**Job:** Convert the records below into a JSON list of strings with one string per line, omitting blank lines.
______
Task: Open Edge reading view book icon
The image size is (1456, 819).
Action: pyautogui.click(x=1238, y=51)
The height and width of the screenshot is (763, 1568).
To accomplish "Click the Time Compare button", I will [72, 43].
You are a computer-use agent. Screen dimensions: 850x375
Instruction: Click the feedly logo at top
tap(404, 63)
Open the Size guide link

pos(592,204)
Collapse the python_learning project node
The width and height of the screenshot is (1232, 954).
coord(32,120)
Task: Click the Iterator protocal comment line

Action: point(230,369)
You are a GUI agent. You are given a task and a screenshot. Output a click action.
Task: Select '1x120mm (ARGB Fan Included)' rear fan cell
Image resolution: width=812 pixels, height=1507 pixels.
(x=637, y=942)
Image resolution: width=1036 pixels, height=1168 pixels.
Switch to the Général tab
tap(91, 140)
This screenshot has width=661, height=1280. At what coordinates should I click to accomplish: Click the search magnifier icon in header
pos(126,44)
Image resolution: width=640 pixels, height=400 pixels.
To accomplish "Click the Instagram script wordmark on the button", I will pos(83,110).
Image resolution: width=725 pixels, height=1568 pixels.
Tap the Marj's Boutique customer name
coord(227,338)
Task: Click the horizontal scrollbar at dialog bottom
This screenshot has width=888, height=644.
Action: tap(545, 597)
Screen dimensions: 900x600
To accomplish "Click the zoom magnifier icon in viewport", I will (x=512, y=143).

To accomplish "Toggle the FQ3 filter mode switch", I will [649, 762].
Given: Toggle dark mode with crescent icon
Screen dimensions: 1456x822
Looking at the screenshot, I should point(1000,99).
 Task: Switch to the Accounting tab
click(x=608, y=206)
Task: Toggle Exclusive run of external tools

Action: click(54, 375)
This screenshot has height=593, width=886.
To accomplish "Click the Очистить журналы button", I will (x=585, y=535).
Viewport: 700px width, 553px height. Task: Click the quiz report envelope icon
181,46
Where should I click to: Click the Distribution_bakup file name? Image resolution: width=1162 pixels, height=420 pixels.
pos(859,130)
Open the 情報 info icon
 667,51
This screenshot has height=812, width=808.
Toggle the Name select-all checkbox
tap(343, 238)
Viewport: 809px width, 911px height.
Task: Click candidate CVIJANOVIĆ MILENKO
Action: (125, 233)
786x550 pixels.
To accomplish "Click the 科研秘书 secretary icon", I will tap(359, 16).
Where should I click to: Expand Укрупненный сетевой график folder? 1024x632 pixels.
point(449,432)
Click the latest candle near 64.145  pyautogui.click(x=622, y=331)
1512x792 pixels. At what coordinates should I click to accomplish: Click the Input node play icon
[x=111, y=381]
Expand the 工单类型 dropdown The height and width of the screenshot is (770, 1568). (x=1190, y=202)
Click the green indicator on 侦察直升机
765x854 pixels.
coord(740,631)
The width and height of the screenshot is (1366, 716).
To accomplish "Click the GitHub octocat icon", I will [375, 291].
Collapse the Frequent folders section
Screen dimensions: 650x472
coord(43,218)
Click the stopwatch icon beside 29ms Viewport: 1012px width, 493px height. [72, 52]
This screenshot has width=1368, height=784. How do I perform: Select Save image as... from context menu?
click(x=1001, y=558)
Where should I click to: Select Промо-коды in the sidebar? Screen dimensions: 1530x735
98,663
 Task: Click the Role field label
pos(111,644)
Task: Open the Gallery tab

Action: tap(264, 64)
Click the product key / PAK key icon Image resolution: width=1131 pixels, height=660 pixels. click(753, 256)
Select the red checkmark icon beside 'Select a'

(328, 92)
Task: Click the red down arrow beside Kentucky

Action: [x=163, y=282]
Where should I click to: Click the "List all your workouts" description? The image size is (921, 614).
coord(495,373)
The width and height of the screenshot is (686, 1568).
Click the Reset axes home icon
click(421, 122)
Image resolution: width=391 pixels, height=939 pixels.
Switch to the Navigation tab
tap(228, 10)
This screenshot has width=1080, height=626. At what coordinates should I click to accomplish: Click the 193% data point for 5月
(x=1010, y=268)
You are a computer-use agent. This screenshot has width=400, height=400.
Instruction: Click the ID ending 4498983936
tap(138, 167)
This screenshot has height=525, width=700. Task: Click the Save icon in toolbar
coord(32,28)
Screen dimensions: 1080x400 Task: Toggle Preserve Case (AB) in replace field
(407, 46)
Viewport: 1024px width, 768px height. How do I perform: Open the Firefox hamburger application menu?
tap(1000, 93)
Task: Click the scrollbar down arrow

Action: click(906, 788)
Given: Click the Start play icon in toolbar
______
**Expected answer:**
[
  "Task: Open Edge reading view book icon",
  "The image size is (1456, 819).",
  "Action: pyautogui.click(x=1238, y=51)",
  "The height and width of the screenshot is (763, 1568).",
  "To accomplish \"Click the Time Compare button\", I will [72, 43].",
  "You are a computer-use agent. Screen dimensions: 850x375",
  "Instruction: Click the feedly logo at top",
  "tap(404, 63)",
  "Open the Size guide link",
  "pos(592,204)",
  "Collapse the python_learning project node",
  "The width and height of the screenshot is (1232, 954).",
  "coord(32,120)",
  "Task: Click the Iterator protocal comment line",
  "Action: point(230,369)",
  "You are a GUI agent. You are given a task and a screenshot. Output a click action.",
  "Task: Select '1x120mm (ARGB Fan Included)' rear fan cell",
  "Image resolution: width=812 pixels, height=1507 pixels.",
  "(x=637, y=942)",
  "Image resolution: width=1036 pixels, height=1168 pixels.",
  "Switch to the Général tab",
  "tap(91, 140)",
  "This screenshot has width=661, height=1280. At what coordinates should I click to accomplish: Click the search magnifier icon in header",
  "pos(126,44)",
  "Image resolution: width=640 pixels, height=400 pixels.",
  "To accomplish \"Click the Instagram script wordmark on the button\", I will pos(83,110).",
  "Image resolution: width=725 pixels, height=1568 pixels.",
  "Tap the Marj's Boutique customer name",
  "coord(227,338)",
  "Task: Click the horizontal scrollbar at dialog bottom",
  "This screenshot has width=888, height=644.",
  "Action: tap(545, 597)",
  "Screen dimensions: 900x600",
  "To accomplish \"Click the zoom magnifier icon in viewport\", I will (x=512, y=143).",
  "To accomplish \"Toggle the FQ3 filter mode switch\", I will [649, 762].",
  "Given: Toggle dark mode with crescent icon",
  "Screen dimensions: 1456x822",
  "Looking at the screenshot, I should point(1000,99).",
  " Task: Switch to the Accounting tab",
  "click(x=608, y=206)",
  "Task: Toggle Exclusive run of external tools",
  "Action: click(54, 375)",
  "This screenshot has height=593, width=886.",
  "To accomplish \"Click the Очистить журналы button\", I will (x=585, y=535).",
  "Viewport: 700px width, 553px height. Task: Click the quiz report envelope icon",
  "181,46",
  "Where should I click to: Click the Distribution_bakup file name? Image resolution: width=1162 pixels, height=420 pixels.",
  "pos(859,130)",
  "Open the 情報 info icon",
  " 667,51",
  "This screenshot has height=812, width=808.",
  "Toggle the Name select-all checkbox",
  "tap(343, 238)",
  "Viewport: 809px width, 911px height.",
  "Task: Click candidate CVIJANOVIĆ MILENKO",
  "Action: (125, 233)",
  "786x550 pixels.",
  "To accomplish \"Click the 科研秘书 secretary icon\", I will tap(359, 16).",
  "Where should I click to: Expand Укрупненный сетевой график folder? 1024x632 pixels.",
  "point(449,432)",
  "Click the latest candle near 64.145  pyautogui.click(x=622, y=331)",
  "1512x792 pixels. At what coordinates should I click to accomplish: Click the Input node play icon",
  "[x=111, y=381]",
  "Expand the 工单类型 dropdown The height and width of the screenshot is (770, 1568). (x=1190, y=202)",
  "Click the green indicator on 侦察直升机",
  "765x854 pixels.",
  "coord(740,631)",
  "The width and height of the screenshot is (1366, 716).",
  "To accomplish \"Click the GitHub octocat icon\", I will [375, 291].",
  "Collapse the Frequent folders section",
  "Screen dimensions: 650x472",
  "coord(43,218)",
  "Click the stopwatch icon beside 29ms Viewport: 1012px width, 493px height. [72, 52]",
  "This screenshot has width=1368, height=784. How do I perform: Select Save image as... from context menu?",
  "click(x=1001, y=558)",
  "Where should I click to: Select Промо-коды in the sidebar? Screen dimensions: 1530x735",
  "98,663",
  " Task: Click the Role field label",
  "pos(111,644)",
  "Task: Open the Gallery tab",
  "Action: tap(264, 64)",
  "Click the product key / PAK key icon Image resolution: width=1131 pixels, height=660 pixels. click(753, 256)",
  "Select the red checkmark icon beside 'Select a'",
  "(328, 92)",
  "Task: Click the red down arrow beside Kentucky",
  "Action: [x=163, y=282]",
  "Where should I click to: Click the \"List all your workouts\" description? The image size is (921, 614).",
  "coord(495,373)",
  "The width and height of the screenshot is (686, 1568).",
  "Click the Reset axes home icon",
  "click(421, 122)",
  "Image resolution: width=391 pixels, height=939 pixels.",
  "Switch to the Navigation tab",
  "tap(228, 10)",
  "This screenshot has width=1080, height=626. At what coordinates should I click to accomplish: Click the 193% data point for 5月",
  "(x=1010, y=268)",
  "You are a computer-use agent. This screenshot has width=400, height=400.",
  "Instruction: Click the ID ending 4498983936",
  "tap(138, 167)",
  "This screenshot has height=525, width=700. Task: Click the Save icon in toolbar",
  "coord(32,28)",
  "Screen dimensions: 1080x400 Task: Toggle Preserve Case (AB) in replace field",
  "(407, 46)",
  "Viewport: 1024px width, 768px height. How do I perform: Open the Firefox hamburger application menu?",
  "tap(1000, 93)",
  "Task: Click the scrollbar down arrow",
  "Action: click(906, 788)",
  "Given: Click the Start play icon in toolbar"
]